Localisations
I am an Australian. Australian English is unique. (The greatest similarity is with New Zealand English, however there are also differences here too, minor differences, although some may have difficulties differentiating.) In comparison to the “main stream” English versions; British and American English, Australian English generally is generally closer to the British English, however popular culture and the large influx of American media in the past 50 or so years means it is reasonably flexible.
- Australia is basically metric, following the ISO metric system (AS ISO 1000), although some of the basic archaic units are still commonly used, but particularly (and strangely) for baby weights. Some people still talk about weights using the Stone unit (British). Inch, feet, pound, etc. units are still used, but this seems to be slowly fading away with time. Australia officially and effectively went metric in the 1970's.
- Australian's are generally taught to spell using British English, but are flexible with American English: colour/color, systemise/systemize, etc., but tend to use the British version formally.
- Australians generally use the standard US keyboard, we have AU$, and do not use £ (pound currency), so the British keyboard is not normally used or preferred. (The British keyboard mapping is generally a pain in the arse for us, when it is somehow default mapped!) (The Australian dollar replace the Australian pound in 1966.)
- I recently was reminded that American's call the # symbol “pound”, whereas we call it a “hash”. A Logical exception is when referencing American standards, eg. ANSI B16.5 Class 150# flange.
- Australia (see AS1612, ISO216 and ISO217) uses the ISO A paper sizes, mostly A4(210x297mm) and A3(297x420mm). We like most of the rest of the world, outside the North America, use ISO A sizes. The American(US) software that tends to hard default to LETTER size is a pain in the arse. (Microsoft). Sadly many neophytes (idiots) in Australia do not know (or care) about this issue and use the default American software setting, so documents are often in LETTER size or perhaps worse, a Amish-mash or LETTER and A4! Modern printers often auto scale between A4 and LETTER size, shrinking the page contents about 8%.
- Australia follows the general English speaking convention for use of Decimal marks in numbers, that is, decimal points not decimal commas.
- Date and time formats. Australia tends to culturally follow the British (and Europeans) in this, day/month/year and hours:minutes:seconds(AM/PM). The Australian Standard AS ISO 8601, “Data elements and interchange formats - Information interchange - Representation of dates and times” and is identical to ISO 8601:2004. (The ISO 8601 date format is the most logical and follows the standard number format of most to least significant. The pervasive US date format using Month/Day/Year, is the least logical, mixing number significance!) (I prefer the ISO version of date and time YY-MM-DD HH:MM:SS.)

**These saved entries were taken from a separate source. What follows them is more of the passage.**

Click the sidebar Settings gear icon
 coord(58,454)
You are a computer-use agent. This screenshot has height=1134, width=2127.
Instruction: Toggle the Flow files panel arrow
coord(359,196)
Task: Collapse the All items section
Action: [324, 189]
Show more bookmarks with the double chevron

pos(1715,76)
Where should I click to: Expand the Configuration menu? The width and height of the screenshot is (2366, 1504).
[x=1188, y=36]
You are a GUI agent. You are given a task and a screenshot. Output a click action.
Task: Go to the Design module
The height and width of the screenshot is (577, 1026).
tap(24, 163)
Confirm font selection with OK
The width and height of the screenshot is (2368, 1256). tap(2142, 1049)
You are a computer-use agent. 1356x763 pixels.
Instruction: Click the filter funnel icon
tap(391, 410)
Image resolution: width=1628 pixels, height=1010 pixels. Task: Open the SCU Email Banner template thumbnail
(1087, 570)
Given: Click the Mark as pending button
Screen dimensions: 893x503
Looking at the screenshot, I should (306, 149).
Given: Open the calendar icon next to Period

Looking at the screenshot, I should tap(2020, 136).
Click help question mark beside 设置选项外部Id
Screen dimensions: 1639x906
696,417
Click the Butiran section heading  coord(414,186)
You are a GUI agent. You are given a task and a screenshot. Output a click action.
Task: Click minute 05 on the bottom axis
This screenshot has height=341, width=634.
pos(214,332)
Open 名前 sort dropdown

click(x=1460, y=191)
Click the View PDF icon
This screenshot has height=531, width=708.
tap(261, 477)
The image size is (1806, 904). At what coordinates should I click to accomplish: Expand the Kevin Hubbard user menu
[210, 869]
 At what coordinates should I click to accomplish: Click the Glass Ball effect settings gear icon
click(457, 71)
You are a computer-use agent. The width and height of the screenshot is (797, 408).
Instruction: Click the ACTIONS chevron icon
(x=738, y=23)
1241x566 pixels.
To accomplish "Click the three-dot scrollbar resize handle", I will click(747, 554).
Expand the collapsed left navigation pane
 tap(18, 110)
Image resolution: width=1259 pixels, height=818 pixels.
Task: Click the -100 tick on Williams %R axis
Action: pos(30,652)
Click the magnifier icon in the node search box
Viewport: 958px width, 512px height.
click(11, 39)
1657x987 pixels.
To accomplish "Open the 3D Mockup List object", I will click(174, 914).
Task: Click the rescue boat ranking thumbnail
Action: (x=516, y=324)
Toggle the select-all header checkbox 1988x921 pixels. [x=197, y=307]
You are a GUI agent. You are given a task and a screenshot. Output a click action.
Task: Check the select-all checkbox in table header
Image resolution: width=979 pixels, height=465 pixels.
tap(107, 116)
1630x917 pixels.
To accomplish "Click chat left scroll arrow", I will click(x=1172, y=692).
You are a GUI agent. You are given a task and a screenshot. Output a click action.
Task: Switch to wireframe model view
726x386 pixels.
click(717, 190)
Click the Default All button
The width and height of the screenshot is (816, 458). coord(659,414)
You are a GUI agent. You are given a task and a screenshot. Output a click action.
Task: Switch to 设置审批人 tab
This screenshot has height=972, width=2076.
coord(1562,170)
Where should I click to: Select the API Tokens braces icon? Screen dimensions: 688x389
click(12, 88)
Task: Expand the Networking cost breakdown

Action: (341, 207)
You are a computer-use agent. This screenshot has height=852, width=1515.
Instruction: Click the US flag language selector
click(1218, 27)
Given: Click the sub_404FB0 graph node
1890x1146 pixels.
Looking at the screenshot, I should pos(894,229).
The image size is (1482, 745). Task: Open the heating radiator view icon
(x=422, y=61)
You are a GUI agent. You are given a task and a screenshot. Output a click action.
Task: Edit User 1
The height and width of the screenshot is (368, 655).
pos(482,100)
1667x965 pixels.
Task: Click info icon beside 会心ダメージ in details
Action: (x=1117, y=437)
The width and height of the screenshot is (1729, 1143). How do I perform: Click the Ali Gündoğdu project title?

- Time zones, Australia is mainly spread across 3 time zones, which is further complicated by daylight savings in the southern eastern states. The east coast is nominally +10UTC and the west coast is +8UTC. I do not like daylight savings and am fortunate to live in a place that does not use it (Western Australia). Daylight savings makes no sense in localities that are close to the equator (close to and within the tropics), as the variation of day lengths throughout the year is minimal.
Interestingly, although Western Australia's population is relatively low, circa 3 million people, it is is in the most populous world time zone, as it includes: China, Taiwan, Philippines, Indonesia (part), Malaysia, eastern Russia (part) and within a +/-1hour timezone all of Indonesia, Vietnam, Thailand, Burma, Cambodia, Laos, Mongolia, Japan, Korea, Singapore and more of Eastern Russia.